Coming into effect on 22 May, the legislation will increase the amount available to biogas and biomethane producers under the scheme and impose new feedstock requirements.
The Anaerobic Digestion & Bioresources Association (ADBA) has been told that legislation has passed that will restore higher tariff levels under the Non-domestic Renewable Heat Incentive (RHI). The tariffs are being seen as a boon for the biogas industry and will come into effect on 22 May.
Subsidies for biomethane are being reverted to those between April and June 2016, and subsidies for biogas are being reverted to those between October and December 2016. Both of these are being adjusted for inflation and are to ensure that the technologies receive enough support to stimulate growth.
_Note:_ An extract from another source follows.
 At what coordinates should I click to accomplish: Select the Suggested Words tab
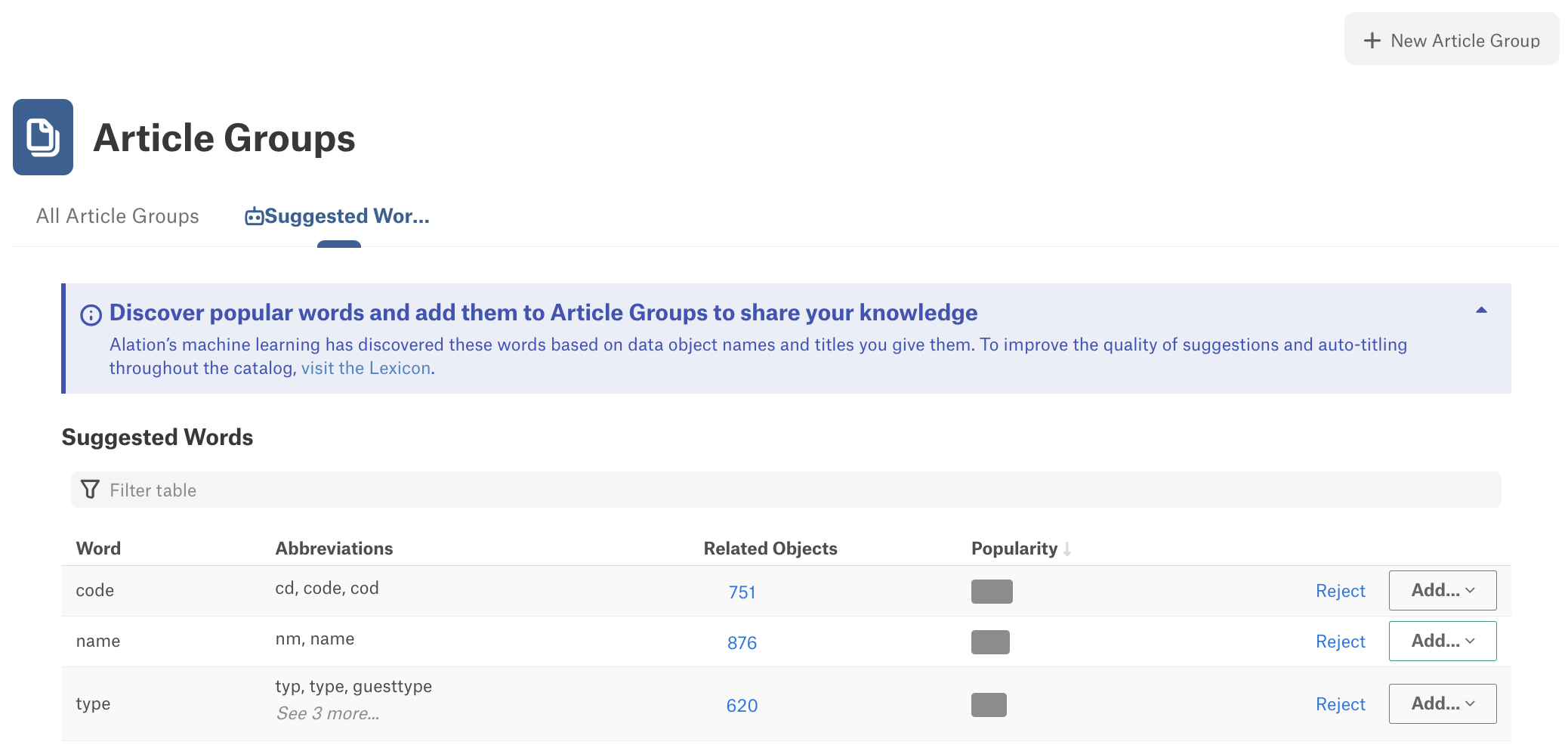coord(338,216)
At least 50% of biogas and biomethane must come from waste residues to be eligible under the revised RHI. Where more than half comes from crops, everything over the threshold will not be supported.
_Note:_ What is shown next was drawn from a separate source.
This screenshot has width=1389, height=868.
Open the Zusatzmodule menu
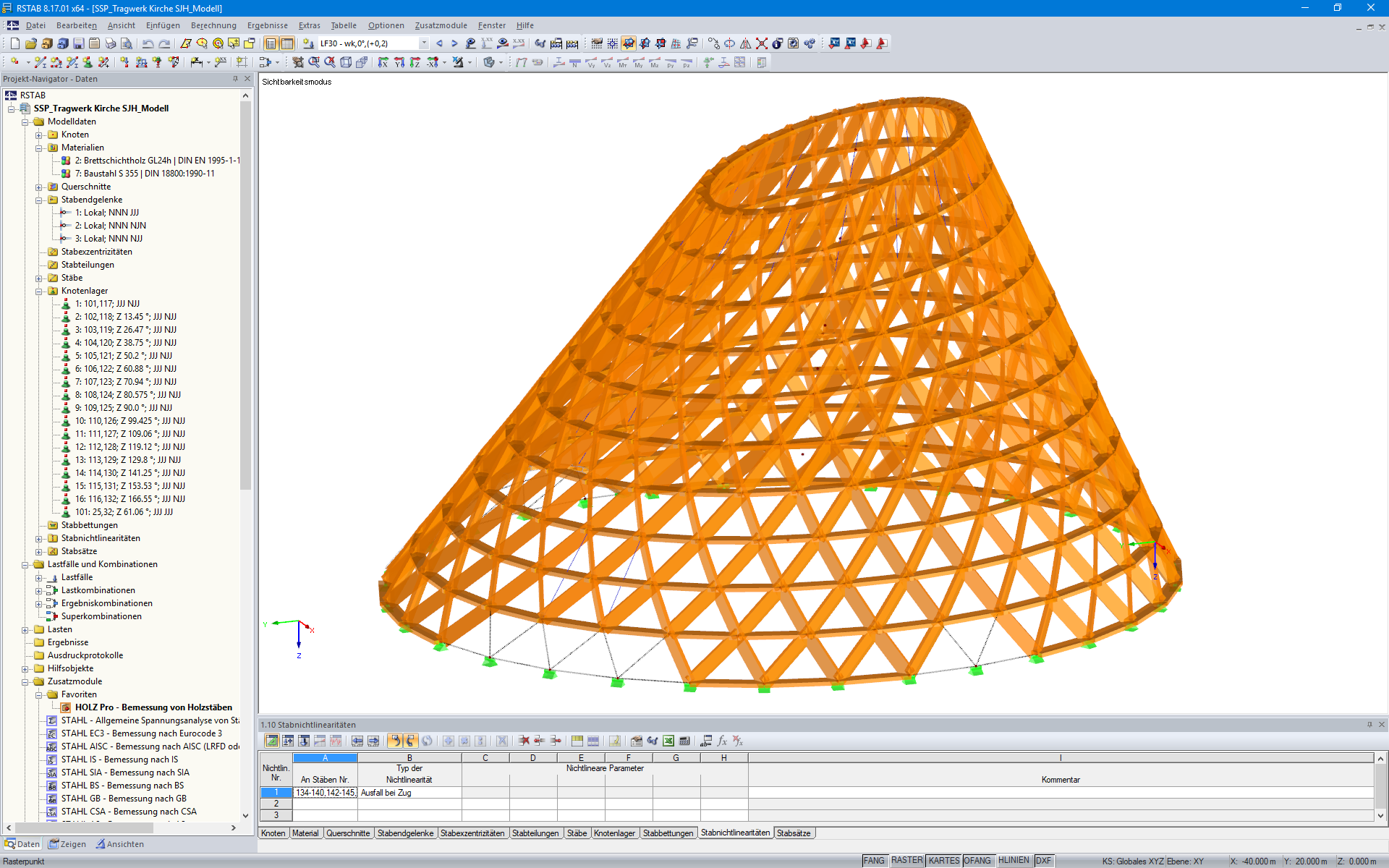tap(441, 25)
The reforms are designed to ‘rebalance’ the projects supported by the scheme (which is currently dominated by biomass boilers and crop-fed anaerobic digestion) to better address sustainability and carbon targets.
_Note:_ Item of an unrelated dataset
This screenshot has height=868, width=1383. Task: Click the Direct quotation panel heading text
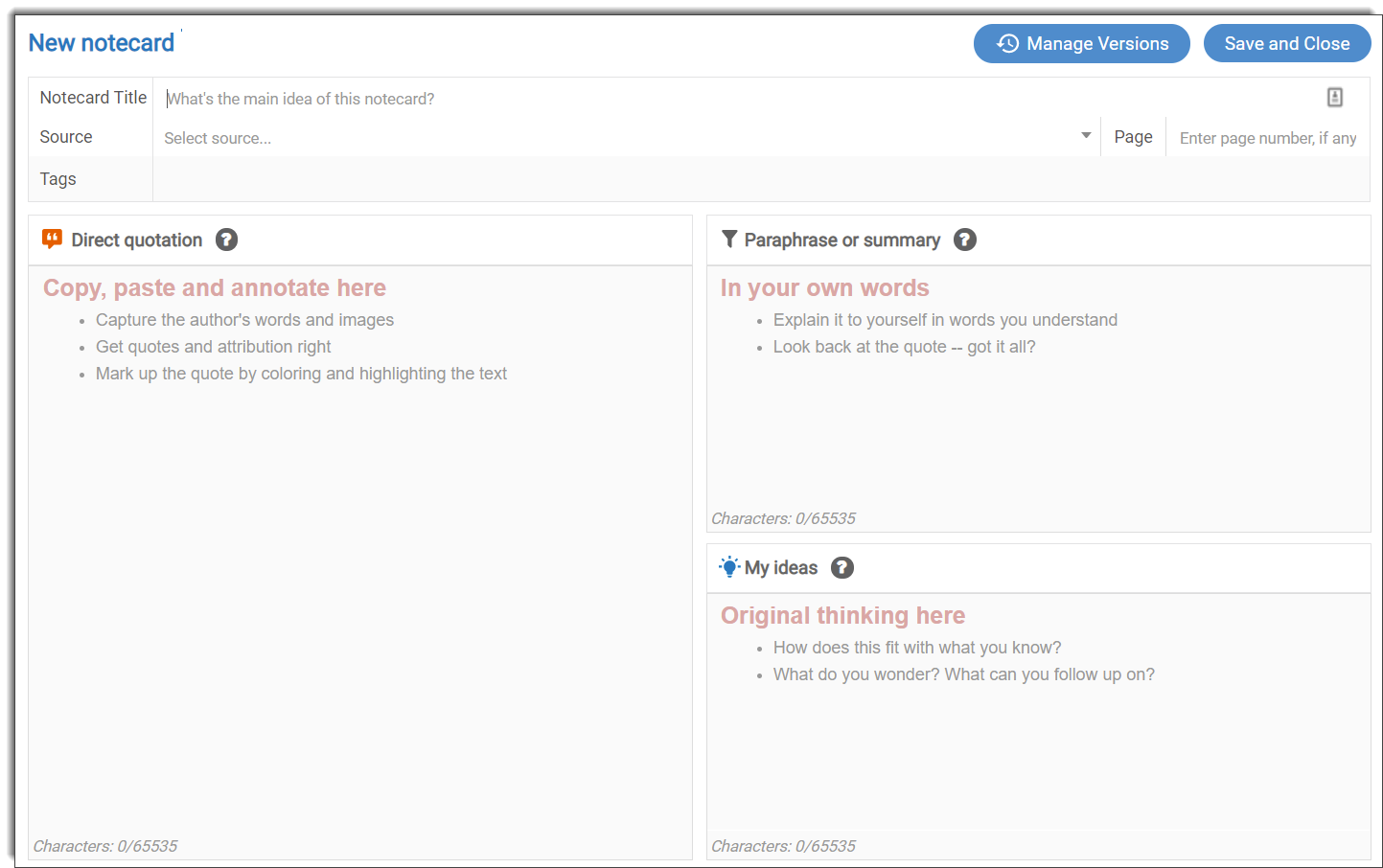pyautogui.click(x=137, y=240)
The RHI automatically closes when it reaches its budget cap, meaning that there is currently a chance of the scheme closing in the period between a project being committed to and becoming eligible for subsidies. ‘Tariff guarantees’ included in the Bill are designed to resolve this and give investors certainly about the subsidies a project will receive. A rate will be promised from the point of financial close, rather than from when it is commissioned or begins operation in the case of biomethane facilities.